Para montar o visual completo, Francisco calcula gastar cerca de R$ 150. "Pesquisei bastante e, por enquanto, foi o lugar mais barato que achei", comentou. Ele também disse que já tem até destino definido para acompanhar a partida. "Vou assistir ali na 14 de Julho. Vai ter telão, isso é a coisa mais maravilhosa. Na Praça do Rádio também vai ter um monte de lugar bom. Vai ficar show de bola".

Chuva atrapalha, mas não esfria o comércio em clima de Copa no Centro
Maria Clara mostra bandeiras do Brasil que comprou para curtir primeira partida da Seleção na Copa do Mundo (Foto: Gabi Cenciarelli).

Já a bancária Maria Clara Alves Golda, de 24 anos, encarou a chuva logo cedo para cumprir duas missões. A primeira, comprar itens para torcer pelo Brasil; a segunda, buscar o tradicional bolo de Santo Antônio.

Com uma bandeirinha já garantida, Maria Clara ainda procurava entre as lojas da Rua 14 de Julho uma camiseta para acompanhar a partida. "A gente tem esperança, aí lembrei que hoje tinha jogo e vim comprar uma bandeirinha. Também estou atrás de uma blusa, porque de quatro em quatro anos é tenso."

Além da torcida pela Seleção, Maria Clara também deposita expectativas no santo casamenteiro. "Já busquei o bolo, está lá.
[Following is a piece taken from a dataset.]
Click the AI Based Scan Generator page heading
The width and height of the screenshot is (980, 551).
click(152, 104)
Estou vendo se acho a aliança e a TV", brincou.

Vendas - Nas lojas do Centro, a avaliação é positiva. Segundo a gerente da loja Rei do Preço Único, Carla Sélis, o movimento surpreendeu até mesmo diante do tempo fechado. "O movimento está ótimo, graças a Deus. Estamos vendendo super bem."

Carla afirma que a semana já vinha registrando boa procura, mas o sábado trouxe um impulso inesperado. "Hoje surpreendeu. Com a chuva, surpreendeu. Tem gente que levou mais de 10 peças, 20, 30 peças".
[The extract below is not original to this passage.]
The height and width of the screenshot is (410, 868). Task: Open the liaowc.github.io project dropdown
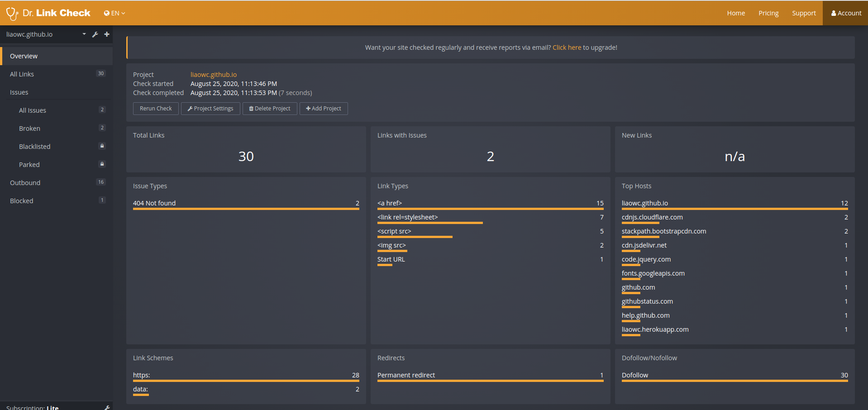pyautogui.click(x=84, y=34)
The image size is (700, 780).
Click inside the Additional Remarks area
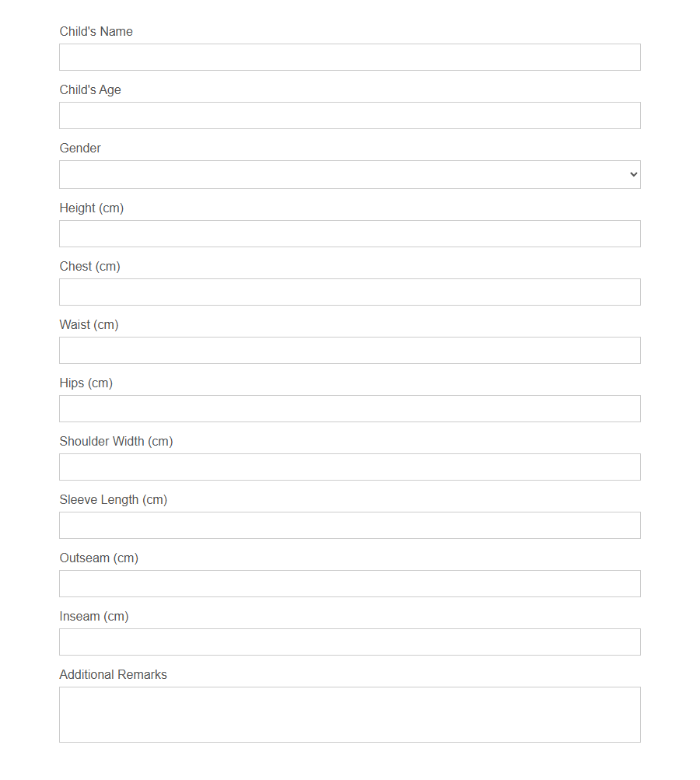coord(350,714)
Chuva atrapalha, mas não esfria o comércio em clima de Copa no Centro
Na Rua 14 de Julho, a loja Rei do Preço Único está entre as opções para quem busca camisetas da Seleção Brasileira (Foto: Gabi Cenciarelli)

Para a gerente da loja Rei do Preço Único, o costume brasileiro de deixar tudo para a última hora acabou ajudando o comércio. Segundo ela, o clima da Copa dominou completamente as vitrines. "Parece que o brasileiro tem isso de deixar para a última hora. Mas que bom, senão a gente estava perdendo vendas", comenta. "Hoje está saindo só a blusa do Brasil. Hoje e ontem ninguém quer saber de Dia dos Namorados, é só Brasil."
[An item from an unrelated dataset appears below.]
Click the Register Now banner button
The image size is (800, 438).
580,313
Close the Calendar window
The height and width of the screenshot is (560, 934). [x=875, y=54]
Se nas lojas o movimento animava os comerciantes, para o vendedor ambulante Putuco, que estava vestido de palhaço, a chuva trouxe prejuízo. Conhecido por trabalhar com esculturas e adereços feitos com balões, ele apostou no tema da Seleção para aumentar as vendas, mas viu a estratégia esbarrar no mau tempo.

Chuva atrapalha, mas não esfria o comércio em clima de Copa no Centro
Vendedor ambulante Putuco resiste à chuva em ponto na Rua 14 de Julho (Foto: Gabi Cenciarelli).

Segundo Putuco, apenas um balão havia sido vendido durante a manhã. "Eu vim trabalhar com esses balões aqui do Brasil, mas tô igual um palhaço por causa dessa chuva", ironizou.

Mesmo assim, o ambulante não pretendia abandonar o ponto. "Vou continuar aqui até umas 3 horas da tarde, tentando. Tem que garantir pelo menos o frango, porque o churrasco já era", complementou.